Violent strain of Hindutva not new: Yechury

New Delhi: A day after Congress general secretary Digvijay Singh commented on the issue of `Sangh terror`, CPI-M leader Sitaram Yechury on Friday cited ideologies propounded by freedom fighters V Savarkar and B S Moonje to insist that there was nothing new in the "violent strain" of Hindutva.

Yechury said there was an urgent need to change the mindset that terrorism is associated with people of only one community, and promised to raise the issue of innocent persons targeted in terror-related investigations in the Parliament.

The CPI-M leader was speaking at a day-long conference organised by civil rights groups Anhad and others for highlighting the plight of people who were targeted by security agencies in the aftermath of terror attacks in which the role of some RSS leaders has cropped up recently.

Yechury said his party will raise the issue in the upcoming Parliament session and will demand investigation into the attacks and of redressal of grievances of those unfairly targetted.

"The partition of India happened because the twin radical strains of both Hindutva and Islam were adamant…But despite the fact that India became a secular republic, attempts are being made to convert it into a Hindutva state," Yechury said.

He said there was a history of militant ideology within the RSS and it is wrong to assume that violent tendencies have developed only recently as a reaction to certain provocations.

"The violent strain in Hindutva is very old. The two- nation theory as reminded to us by Digvijay Singh was propounded by Savarkar, who also spoke about militarising Hindu `dharma` and `Hinduising` all politics," he said at the conference which was also attended by the Congress leader.

"There is nothing new about these violent tendencies and it is not that such tendencies have developed out of provocation of recent situations…It is wrong to assume that Hindus cannot be terrorists," he said.

Yechury said in the light of history it is important to be careful and to make sure that a particular community is not stigmatised and that terrorism is not encouraged by targeting innocent youth after every terror incident.

Besides Savarkar, Yechury also cited ideology of B S Moonje who is considered a mentor to RSS founder K B Hedgewar.

Yechury pointed out that Moonje had noted in his diary that he wanted to meet Italian dictator Mussolini, and that after meeting him he established the Central Hindu Military Education Society in 1935.

"This was the place where people like Col Shrikant Purohit took training," Yechury said.

Yechury said there should be "zero tolerance" against terrorism but targetting of innocents is not acceptable.

"The communal violence and rehabilitation law has been in the talk for six years but it is still not ready. It should be brought out quickly," he said.

At the conference, civil society groups raised a number of demands, including that a white paper be released on the number of Muslim youths arrested in the aftermath of recent terror attacks in the country.

The memorandum, to be submitted to the government, also demanded a compensation and rehabilitation package for persons targeted and tortured wrongly in terror cases.

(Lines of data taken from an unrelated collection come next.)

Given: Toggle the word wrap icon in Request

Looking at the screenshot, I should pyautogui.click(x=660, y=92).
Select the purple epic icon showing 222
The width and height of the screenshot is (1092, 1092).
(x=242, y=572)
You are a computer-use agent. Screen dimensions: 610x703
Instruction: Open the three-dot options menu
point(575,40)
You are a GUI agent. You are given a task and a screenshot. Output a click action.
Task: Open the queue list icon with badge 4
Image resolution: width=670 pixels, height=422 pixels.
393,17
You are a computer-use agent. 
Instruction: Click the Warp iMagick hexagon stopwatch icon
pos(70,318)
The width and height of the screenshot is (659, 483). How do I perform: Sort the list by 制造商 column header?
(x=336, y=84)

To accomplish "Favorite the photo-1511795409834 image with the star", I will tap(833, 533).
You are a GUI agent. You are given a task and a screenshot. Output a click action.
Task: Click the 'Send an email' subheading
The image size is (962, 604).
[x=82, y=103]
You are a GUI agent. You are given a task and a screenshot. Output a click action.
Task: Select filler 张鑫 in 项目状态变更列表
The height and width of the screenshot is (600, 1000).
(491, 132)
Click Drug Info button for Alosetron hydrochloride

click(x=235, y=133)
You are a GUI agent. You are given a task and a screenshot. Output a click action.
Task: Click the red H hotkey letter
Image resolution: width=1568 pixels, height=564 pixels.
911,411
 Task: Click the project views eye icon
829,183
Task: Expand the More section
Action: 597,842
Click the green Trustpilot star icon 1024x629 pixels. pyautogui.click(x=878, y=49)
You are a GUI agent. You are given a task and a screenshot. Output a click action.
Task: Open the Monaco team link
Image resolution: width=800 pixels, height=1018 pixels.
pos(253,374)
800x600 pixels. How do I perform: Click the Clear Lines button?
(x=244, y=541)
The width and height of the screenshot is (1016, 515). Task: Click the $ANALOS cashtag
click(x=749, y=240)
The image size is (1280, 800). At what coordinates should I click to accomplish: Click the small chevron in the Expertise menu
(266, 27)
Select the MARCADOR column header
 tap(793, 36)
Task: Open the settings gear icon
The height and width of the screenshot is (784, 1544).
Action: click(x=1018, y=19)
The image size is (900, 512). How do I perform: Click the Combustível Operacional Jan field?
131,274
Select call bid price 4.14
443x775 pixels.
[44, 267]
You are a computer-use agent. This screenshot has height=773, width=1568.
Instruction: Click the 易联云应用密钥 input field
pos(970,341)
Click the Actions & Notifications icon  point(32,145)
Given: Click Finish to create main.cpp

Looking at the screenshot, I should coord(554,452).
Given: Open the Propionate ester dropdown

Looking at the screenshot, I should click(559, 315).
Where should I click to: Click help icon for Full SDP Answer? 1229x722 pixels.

It also demanded that foreign sources of funding of Hindutva organisations be also probed, all police officers involved in torture and illegal detention be suspended and charged, and an apology be issued by the respective state governments to persons who were unfairly targeted in terror cases.

Releasing a book of compilation of testimonies of persons picked up and tortured in terror cases in which the role of RSS was later cropped up, activist Shabnum Hashmi said, "These people can be picked up any time again…There is an infiltration of RSS in every government departments…these random arrests have been made not only in BJP-ruled states but also in the states governed by secular governments."